Test implementation of grid search using scikit-learn algorithms before spending time testing it with cuML.

Although scikit-learn has [GridSearchCV](https://scikit-learn.org/stable/modules/generated/sklearn.model_selection.GridSearchCV.html) for performing a grid search across various algorithms, it doesn't offer the control I need in terms of trial data output (e.g. what I want is outputting the results of each trial in a denormalized row)

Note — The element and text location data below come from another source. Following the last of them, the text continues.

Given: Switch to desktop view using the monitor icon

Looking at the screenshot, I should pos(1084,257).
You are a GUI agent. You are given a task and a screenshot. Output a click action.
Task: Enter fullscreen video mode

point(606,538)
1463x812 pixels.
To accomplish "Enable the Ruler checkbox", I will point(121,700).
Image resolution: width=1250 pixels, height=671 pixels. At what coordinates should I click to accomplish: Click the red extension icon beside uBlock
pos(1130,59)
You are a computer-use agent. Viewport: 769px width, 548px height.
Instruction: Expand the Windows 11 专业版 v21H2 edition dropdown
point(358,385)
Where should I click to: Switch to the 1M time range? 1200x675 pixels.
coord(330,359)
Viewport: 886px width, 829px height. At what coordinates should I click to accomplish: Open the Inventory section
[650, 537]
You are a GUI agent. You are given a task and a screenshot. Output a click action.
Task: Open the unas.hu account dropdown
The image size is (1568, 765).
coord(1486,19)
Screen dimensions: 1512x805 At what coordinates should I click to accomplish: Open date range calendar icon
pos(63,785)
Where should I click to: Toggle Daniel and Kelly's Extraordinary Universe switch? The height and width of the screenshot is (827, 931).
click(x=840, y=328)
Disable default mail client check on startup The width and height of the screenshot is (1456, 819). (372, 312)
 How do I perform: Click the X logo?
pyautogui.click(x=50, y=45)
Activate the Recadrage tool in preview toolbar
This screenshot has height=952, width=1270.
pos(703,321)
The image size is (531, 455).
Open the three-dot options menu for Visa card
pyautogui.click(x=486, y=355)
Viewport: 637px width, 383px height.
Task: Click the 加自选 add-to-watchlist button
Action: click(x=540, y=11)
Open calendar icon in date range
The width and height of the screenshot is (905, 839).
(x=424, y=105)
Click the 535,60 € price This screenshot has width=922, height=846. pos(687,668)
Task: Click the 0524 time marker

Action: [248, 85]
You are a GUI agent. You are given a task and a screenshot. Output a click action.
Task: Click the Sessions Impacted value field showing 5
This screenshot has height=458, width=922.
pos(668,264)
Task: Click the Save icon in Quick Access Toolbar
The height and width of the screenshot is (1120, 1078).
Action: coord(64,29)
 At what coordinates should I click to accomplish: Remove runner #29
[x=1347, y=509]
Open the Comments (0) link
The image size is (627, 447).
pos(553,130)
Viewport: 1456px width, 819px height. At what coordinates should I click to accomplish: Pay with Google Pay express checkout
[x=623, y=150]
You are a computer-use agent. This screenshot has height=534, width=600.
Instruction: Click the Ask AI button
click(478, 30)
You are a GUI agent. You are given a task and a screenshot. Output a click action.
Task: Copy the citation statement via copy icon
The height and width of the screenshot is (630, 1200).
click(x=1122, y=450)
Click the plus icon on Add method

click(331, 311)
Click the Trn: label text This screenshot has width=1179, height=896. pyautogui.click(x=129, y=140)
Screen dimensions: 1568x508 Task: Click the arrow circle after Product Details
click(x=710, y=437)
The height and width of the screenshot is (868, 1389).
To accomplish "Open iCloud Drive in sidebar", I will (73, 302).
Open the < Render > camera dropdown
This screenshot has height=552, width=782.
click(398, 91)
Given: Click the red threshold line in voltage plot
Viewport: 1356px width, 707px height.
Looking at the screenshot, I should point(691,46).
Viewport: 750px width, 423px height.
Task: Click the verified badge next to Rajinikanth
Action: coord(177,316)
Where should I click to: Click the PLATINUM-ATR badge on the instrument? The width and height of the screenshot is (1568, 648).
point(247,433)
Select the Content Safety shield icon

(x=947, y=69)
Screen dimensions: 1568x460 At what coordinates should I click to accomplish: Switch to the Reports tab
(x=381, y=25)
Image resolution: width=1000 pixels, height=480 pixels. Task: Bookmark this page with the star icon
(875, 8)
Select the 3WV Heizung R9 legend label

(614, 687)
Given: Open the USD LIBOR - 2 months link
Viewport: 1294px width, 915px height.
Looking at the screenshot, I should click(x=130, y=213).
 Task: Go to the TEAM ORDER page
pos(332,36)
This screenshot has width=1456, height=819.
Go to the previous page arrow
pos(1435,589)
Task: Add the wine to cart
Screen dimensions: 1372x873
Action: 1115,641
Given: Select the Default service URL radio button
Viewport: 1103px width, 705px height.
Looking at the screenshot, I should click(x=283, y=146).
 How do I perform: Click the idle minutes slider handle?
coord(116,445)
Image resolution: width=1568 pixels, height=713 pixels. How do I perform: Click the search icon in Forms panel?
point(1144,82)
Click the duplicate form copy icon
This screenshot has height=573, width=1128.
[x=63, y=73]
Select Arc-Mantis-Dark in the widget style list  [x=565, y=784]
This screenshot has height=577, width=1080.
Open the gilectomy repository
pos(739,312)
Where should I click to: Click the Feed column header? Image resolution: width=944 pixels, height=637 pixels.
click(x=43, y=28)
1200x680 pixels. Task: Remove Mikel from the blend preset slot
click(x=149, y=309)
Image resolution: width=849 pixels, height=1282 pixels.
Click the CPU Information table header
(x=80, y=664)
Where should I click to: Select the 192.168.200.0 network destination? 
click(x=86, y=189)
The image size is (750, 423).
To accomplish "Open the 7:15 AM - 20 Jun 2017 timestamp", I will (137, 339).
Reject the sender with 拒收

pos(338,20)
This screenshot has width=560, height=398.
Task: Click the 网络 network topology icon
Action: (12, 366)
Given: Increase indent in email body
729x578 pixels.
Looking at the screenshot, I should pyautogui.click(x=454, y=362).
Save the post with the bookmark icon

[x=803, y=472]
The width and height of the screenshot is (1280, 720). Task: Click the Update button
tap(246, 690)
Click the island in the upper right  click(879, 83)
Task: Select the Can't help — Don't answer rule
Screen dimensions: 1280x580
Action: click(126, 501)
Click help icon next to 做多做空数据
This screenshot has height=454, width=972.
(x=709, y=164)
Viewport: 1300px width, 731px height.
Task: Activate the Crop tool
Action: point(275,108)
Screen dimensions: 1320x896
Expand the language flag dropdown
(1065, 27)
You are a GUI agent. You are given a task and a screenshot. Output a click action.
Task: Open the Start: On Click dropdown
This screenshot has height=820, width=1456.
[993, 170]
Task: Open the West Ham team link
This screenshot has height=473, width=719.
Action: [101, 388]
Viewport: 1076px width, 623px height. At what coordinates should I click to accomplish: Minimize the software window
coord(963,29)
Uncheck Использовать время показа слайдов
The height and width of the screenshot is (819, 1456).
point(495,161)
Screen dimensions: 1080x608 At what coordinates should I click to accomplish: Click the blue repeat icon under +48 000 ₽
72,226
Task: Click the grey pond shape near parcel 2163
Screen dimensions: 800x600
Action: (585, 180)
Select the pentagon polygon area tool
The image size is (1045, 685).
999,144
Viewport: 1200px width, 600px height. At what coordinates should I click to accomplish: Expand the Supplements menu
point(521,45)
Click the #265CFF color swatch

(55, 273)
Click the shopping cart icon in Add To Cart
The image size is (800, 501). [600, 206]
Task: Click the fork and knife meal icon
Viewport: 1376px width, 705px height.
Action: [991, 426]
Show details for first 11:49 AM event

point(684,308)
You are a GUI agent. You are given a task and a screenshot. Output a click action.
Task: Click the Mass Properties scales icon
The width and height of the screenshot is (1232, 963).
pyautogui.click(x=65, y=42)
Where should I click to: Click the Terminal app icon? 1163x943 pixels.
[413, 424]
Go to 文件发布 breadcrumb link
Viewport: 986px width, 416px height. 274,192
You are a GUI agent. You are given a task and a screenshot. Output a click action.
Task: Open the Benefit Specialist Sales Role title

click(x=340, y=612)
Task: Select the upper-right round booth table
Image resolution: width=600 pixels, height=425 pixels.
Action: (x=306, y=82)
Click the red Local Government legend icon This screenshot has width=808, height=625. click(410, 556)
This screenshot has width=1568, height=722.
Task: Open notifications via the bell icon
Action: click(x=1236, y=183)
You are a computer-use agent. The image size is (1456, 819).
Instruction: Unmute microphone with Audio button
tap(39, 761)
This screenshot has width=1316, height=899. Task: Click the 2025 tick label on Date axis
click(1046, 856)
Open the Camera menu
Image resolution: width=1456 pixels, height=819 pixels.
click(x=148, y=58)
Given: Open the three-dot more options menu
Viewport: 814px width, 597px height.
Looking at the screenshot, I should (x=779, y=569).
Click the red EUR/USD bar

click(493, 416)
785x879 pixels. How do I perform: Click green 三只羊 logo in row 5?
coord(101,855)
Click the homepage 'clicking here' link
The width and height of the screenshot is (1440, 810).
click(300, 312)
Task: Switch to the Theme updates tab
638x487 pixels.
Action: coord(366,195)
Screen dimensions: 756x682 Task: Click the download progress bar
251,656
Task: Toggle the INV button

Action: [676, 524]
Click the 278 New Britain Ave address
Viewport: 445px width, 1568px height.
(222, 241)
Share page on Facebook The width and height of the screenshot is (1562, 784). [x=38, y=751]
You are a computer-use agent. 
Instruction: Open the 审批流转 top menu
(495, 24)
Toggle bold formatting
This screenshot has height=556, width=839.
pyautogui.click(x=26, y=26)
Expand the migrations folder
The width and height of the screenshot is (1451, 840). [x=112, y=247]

XGBoost note: https://stackoverflow.com/questions/63776921/you-are-running-32-bit-python-on-a-64-bit-osmac-and-xgboost-library-could-not


In [1]:
import os

# import xgboost
import polars as pl
import sklearn
from sklearn.model_selection import train_test_split

In [2]:
data_dir = "/Users/maxwoolf/Downloads"

df = pl.read_parquet(os.path.join(data_dir, "movie_embeds.parquet"))
df = df.with_columns(decade=pl.col("startYear").cut(list(range(1900, 2030, 10))))
df

tconst,startYear,averageRating,json,embeds,decade
str,i64,f64,str,"array[f32, 768]",cat
"""tt21937348""",2022,6.8,"""{""title"":""Le business du bonhe…","[-0.012958, 0.03246, … -0.037463]","""(2020, inf]"""
"""tt0425976""",2003,5.0,"""{""title"":""Excuses!"",""genres"":[…","[-0.009819, -0.025217, … -0.069853]","""(2000, 2010]"""
"""tt1581629""",2009,6.8,"""{""title"":""The Secret"",""genres""…","[-0.013838, 0.008304, … -0.051282]","""(2000, 2010]"""
"""tt1707240""",2010,6.2,"""{""title"":""Lys"",""genres"":[""Dram…","[0.022719, 0.042718, … -0.061914]","""(2000, 2010]"""
"""tt32378615""",2024,7.7,"""{""title"":""We Should Make Movie…","[0.041895, 0.016391, … -0.022129]","""(2020, inf]"""
…,…,…,…,…,…
"""tt0463960""",2013,3.3,"""{""title"":""The Devil You Know"",…","[0.01918, 0.006489, … -0.03445]","""(2010, 2020]"""
"""tt5865148""",2016,6.1,"""{""title"":""Brett Gelman's Dinne…","[0.015193, 0.030122, … -0.061412]","""(2010, 2020]"""
"""tt0185883""",1949,6.7,"""{""title"":""Aoi sanmyaku"",""genre…","[-0.020236, 0.034688, … -0.058068]","""(1940, 1950]"""
"""tt27436518""",2022,4.8,"""{""title"":""The Legacy"",""genres""…","[-0.019275, 0.007522, … -0.029518]","""(2020, inf]"""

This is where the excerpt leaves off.